A useful piece of operational discipline that catches all three patterns before they become incidents: every TLS-terminating service should have a crypto cost dashboard with four panels — fresh-handshake rate (from bpftrace on tcp_v4_connect or from the access log), resumption hit rate (from the access log), CPU consumed by crypto frames (from a flamegraph aggregator like Pyroscope filtered to OpenSSL frames), and per-cipher request distribution (from the access log's $ssl_cipher variable). Set alert thresholds at 5,000 fresh handshakes/sec/instance, resumption hit rate below 70%, and crypto CPU above 25%. These three numbers will trip days before customer-visible latency degrades, giving the team time to make the configuration change calmly rather than during a peak-traffic page. The dashboard takes about an hour to build and saves an indeterminate number of pages over the year.

--- Brief 1 ---
Name the four panels that the passage on the crypto cost dashboard says every TLS-terminating service should have.
--- Brief 2 ---
Return the portion of the passage on the crypto cost dashboard starting with "A useful piece" and going on through "over the year.".
--- Brief 3 ---
Answer these questions from the passage on the crypto cost dashboard:
(a) Below what resumption hit rate should an alert fire?
(b) Which access log variable supplies the per-cipher request distribution?
(c) About how long does the dashboard take to build?

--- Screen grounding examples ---
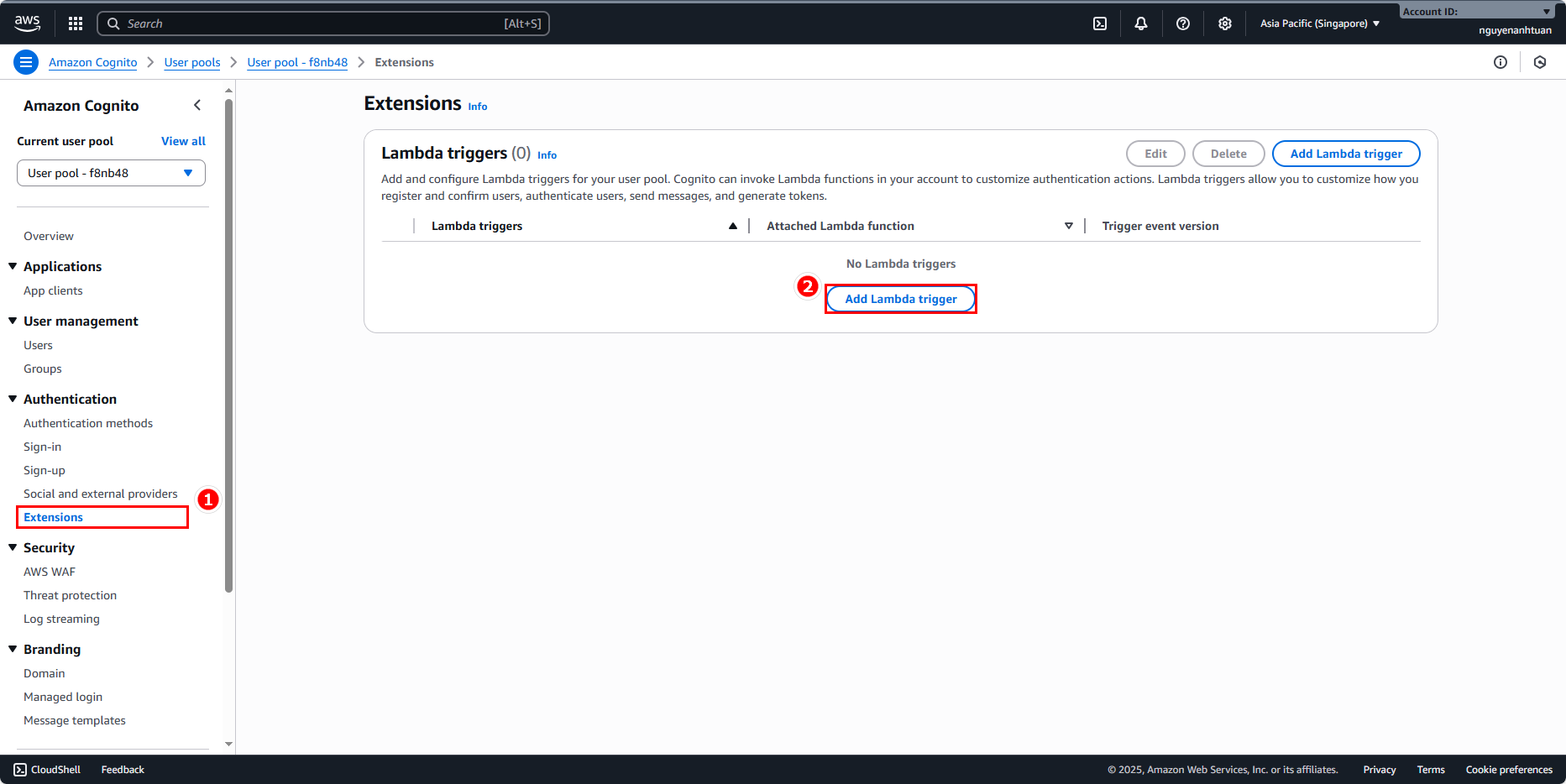The height and width of the screenshot is (784, 1566).
Task: Open the AWS services grid menu
Action: (76, 24)
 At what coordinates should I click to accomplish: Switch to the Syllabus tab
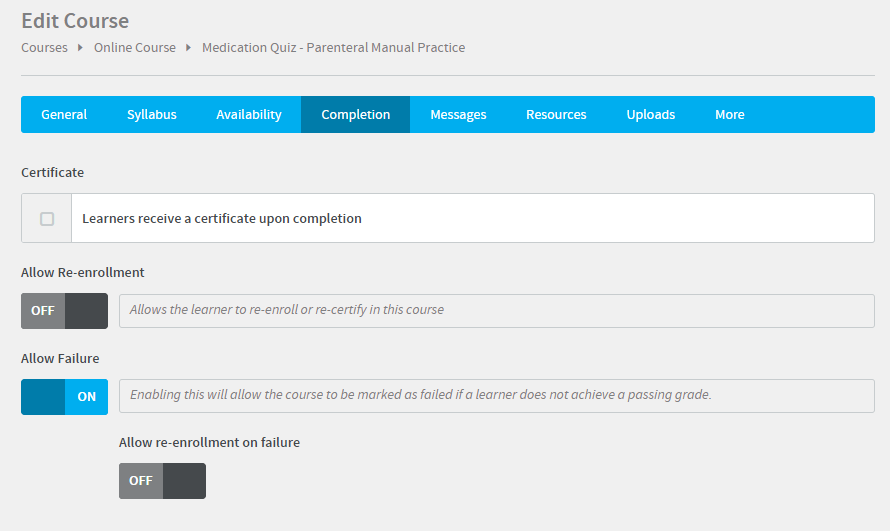(151, 115)
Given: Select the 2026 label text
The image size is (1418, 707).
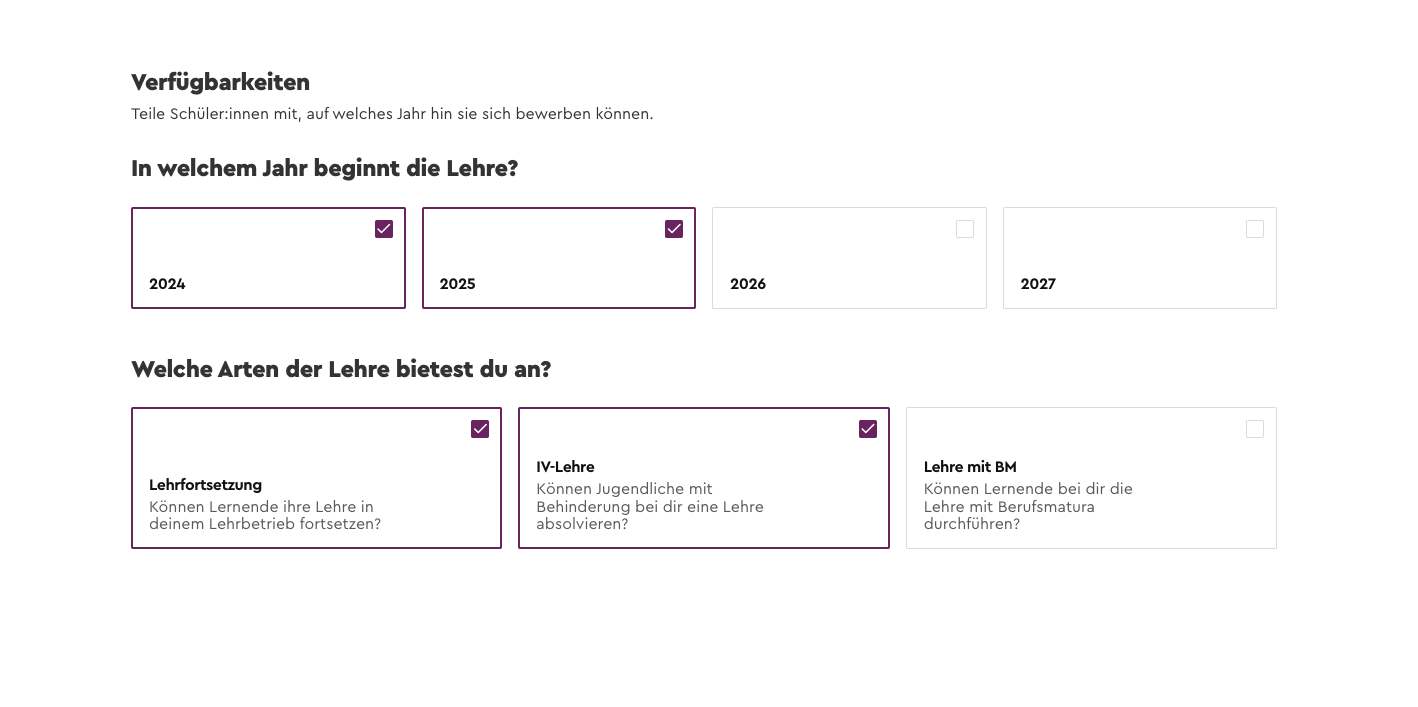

--- Correct response 1 ---
- Fresh-handshake rate
- Resumption hit rate
- CPU consumed by crypto frames
- Per-cipher request distribution

--- Correct response 2 ---
A useful piece of operational discipline that catches all three patterns before they become incidents: every TLS-terminating service should have a crypto cost dashboard with four panels — fresh-handshake rate (from bpftrace on tcp_v4_connect or from the access log), resumption hit rate (from the access log), CPU consumed by crypto frames (from a flamegraph aggregator like Pyroscope filtered to OpenSSL frames), and per-cipher request distribution (from the access log's $ssl_cipher variable). Set alert thresholds at 5,000 fresh handshakes/sec/instance, resumption hit rate below 70%, and crypto CPU above 25%. These three numbers will trip days before customer-visible latency degrades, giving the team time to make the configuration change calmly rather than during a peak-traffic page. The dashboard takes about an hour to build and saves an indeterminate number of pages over the year.

--- Correct response 3 ---
(a) Below 70%
(b) $ssl_cipher
(c) About an hour